Introduction: No publications describe the health related quality of life (HRQL) in children with chromosomal abnormalities and congenital heart disease (CHD). Hypothesis: We hypothesized that children with chromosomal abnormalities will have lower HRQL scores compared to the normative population, and a matched cohort with the same CHD diagnosis. Methods: Prospective cohort study including infants with chromosomal abnormalities having cardiac surgery at <6 weeks of age (n=21) between July 200 and June 2005 at the Stollery Children’s Hospital. Patients who required extra-corporeal life support or heart transplant were excluded (n=3). HRQL was assessed at age 4 years using the PedsQLTM 4.0 Generic Core Scales, and compared with matched (by type of CHD) children who underwent cardiac surgery in infancy without chromosomal abnormalities and normative values for the same age. Results: Two children were lost to follow-up. Of the remaining 16, 9 had deletion 22q11.2, 2 Down syndrome, 1 Turner’s syndrome, 2 1q21.1 deletion, 1 Cri du chat syndrome, 1 Cat eye syndrome. Compared to the matched children without chromosomal abnormalities, children with chromosomal abnormalities had significantly lower median Total PedsQLTM (75.0 vs. 84.6; p=0.03), Physical Summary scores (79.5 vs. 96.9; p=0.007), and School Functioning (68.5 vs. 83.0; p=0.037).

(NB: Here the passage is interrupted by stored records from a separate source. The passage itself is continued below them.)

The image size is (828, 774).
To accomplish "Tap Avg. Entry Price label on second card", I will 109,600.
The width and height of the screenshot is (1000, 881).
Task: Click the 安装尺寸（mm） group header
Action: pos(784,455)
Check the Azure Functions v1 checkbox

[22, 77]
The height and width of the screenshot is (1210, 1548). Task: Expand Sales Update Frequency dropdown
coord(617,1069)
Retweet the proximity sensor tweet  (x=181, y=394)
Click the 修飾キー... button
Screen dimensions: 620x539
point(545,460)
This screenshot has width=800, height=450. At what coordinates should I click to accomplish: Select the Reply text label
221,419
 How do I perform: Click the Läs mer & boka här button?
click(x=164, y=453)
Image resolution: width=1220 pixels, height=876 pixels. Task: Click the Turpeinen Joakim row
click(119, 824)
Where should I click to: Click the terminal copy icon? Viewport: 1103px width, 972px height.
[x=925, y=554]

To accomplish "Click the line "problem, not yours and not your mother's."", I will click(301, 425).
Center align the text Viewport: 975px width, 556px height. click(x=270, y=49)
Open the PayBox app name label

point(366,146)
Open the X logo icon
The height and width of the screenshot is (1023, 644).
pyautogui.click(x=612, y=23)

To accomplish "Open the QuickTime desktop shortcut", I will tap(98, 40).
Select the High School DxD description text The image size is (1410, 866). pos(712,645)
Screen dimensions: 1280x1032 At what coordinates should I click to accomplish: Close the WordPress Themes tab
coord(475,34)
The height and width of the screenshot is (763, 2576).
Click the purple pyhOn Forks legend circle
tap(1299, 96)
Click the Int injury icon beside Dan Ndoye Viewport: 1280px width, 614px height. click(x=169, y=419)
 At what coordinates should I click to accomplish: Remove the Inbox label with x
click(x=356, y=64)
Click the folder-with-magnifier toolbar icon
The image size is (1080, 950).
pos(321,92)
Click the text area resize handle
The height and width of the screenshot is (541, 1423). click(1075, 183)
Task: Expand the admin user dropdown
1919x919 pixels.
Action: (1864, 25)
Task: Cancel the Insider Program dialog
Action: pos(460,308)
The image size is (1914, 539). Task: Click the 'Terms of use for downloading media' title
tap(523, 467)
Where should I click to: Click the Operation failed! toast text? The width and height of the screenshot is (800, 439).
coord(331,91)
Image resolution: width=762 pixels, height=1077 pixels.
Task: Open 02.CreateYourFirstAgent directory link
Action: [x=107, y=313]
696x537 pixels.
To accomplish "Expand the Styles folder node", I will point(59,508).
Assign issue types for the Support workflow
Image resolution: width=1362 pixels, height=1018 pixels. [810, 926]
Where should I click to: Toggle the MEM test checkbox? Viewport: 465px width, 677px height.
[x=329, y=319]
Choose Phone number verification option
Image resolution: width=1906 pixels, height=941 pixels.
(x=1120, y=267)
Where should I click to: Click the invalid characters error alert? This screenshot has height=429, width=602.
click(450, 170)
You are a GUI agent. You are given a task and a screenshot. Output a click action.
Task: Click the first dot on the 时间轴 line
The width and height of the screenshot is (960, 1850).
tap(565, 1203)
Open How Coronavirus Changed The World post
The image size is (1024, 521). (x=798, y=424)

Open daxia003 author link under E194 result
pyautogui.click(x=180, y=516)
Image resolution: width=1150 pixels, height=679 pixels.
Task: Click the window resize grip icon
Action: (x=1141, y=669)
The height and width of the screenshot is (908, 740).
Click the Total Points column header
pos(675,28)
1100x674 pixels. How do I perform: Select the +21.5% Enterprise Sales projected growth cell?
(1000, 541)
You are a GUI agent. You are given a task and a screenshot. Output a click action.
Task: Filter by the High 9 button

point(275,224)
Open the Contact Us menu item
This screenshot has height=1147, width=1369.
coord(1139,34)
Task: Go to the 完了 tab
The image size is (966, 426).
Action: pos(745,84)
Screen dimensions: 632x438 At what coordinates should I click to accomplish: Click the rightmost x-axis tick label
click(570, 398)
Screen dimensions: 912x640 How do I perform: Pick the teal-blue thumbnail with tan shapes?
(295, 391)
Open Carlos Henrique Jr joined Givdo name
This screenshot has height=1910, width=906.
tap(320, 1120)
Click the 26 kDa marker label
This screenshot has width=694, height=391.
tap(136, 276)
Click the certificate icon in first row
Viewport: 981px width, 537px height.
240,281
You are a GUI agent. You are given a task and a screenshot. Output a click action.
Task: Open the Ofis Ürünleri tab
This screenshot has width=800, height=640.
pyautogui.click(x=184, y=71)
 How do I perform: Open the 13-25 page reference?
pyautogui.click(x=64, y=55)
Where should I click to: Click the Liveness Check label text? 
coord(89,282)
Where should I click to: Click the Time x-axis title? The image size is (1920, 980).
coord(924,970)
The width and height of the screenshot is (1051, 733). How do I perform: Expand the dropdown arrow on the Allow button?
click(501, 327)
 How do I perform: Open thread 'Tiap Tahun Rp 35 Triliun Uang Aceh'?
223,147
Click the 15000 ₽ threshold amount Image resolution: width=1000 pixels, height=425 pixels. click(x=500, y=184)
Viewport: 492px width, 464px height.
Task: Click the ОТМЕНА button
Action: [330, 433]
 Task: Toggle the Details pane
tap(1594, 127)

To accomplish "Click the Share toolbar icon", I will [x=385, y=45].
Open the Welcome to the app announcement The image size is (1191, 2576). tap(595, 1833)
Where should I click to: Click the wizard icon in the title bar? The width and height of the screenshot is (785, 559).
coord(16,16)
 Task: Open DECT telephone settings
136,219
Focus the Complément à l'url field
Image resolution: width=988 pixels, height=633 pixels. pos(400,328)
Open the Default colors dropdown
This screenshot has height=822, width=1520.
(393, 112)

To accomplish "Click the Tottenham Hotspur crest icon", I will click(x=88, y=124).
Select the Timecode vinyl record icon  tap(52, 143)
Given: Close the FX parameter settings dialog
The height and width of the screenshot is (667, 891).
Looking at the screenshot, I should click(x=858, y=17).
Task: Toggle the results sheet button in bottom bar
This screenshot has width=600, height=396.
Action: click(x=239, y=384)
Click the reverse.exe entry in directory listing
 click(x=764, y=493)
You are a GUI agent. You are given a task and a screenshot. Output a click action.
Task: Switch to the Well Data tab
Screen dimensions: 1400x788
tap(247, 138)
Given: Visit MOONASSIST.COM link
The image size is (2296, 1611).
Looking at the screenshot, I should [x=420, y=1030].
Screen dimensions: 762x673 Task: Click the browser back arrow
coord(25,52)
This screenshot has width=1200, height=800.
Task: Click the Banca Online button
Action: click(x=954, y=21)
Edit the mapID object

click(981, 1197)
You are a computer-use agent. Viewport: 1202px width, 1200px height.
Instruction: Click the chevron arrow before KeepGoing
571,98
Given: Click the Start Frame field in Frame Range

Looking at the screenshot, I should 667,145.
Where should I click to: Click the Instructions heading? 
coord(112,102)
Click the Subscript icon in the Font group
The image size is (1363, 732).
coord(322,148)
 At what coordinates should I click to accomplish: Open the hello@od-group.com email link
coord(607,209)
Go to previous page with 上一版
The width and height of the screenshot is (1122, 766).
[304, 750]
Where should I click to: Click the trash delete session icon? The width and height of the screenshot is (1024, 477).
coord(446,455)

The lower Psychosocial Summary (72.0 vs. 79.0; p=0.205) and Emotional Functioning (75.0 vs. 85.0; p=0.447) scores were not statistically significant. Social Functioning scores (77.5 vs. 75.0; p=0.57) were similar. Compared to normative data, children with chromosomal abnormalities and CHD had significantly lower mean Total PedsQLTM (71.3 vs. 87.3; p< 0.0001), Psychosocial Summary (70.3 vs. 86.1; p<0.0001), Physical Summary (74.3 vs. 89.2; p=0.0006), Social Functioning (74.0 vs. 87.7; p=0.001), School Functioning (61.4 vs. 85.4; p<0.0001), and Emotional Functioning (75.0 vs. 84.7; p=0.006) scores. Conclusions: HRQL was lower in children with chromosomal abnormalities compared to matched children with the same CHD without chromosomal abnormalities, and to a normative population.